| Exercise requirements |
Return only the final portion of the entries: the line with "Like Rosey's comment" and every line after it, each one exact.

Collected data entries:

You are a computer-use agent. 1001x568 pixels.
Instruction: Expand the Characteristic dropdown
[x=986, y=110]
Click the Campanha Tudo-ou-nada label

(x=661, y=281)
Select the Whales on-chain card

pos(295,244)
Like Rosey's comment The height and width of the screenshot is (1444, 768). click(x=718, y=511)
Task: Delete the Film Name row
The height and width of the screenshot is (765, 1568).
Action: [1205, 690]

| Solution to the exercise |
Like Rosey's comment The height and width of the screenshot is (1444, 768). click(x=718, y=511)
Task: Delete the Film Name row
The height and width of the screenshot is (765, 1568).
Action: [1205, 690]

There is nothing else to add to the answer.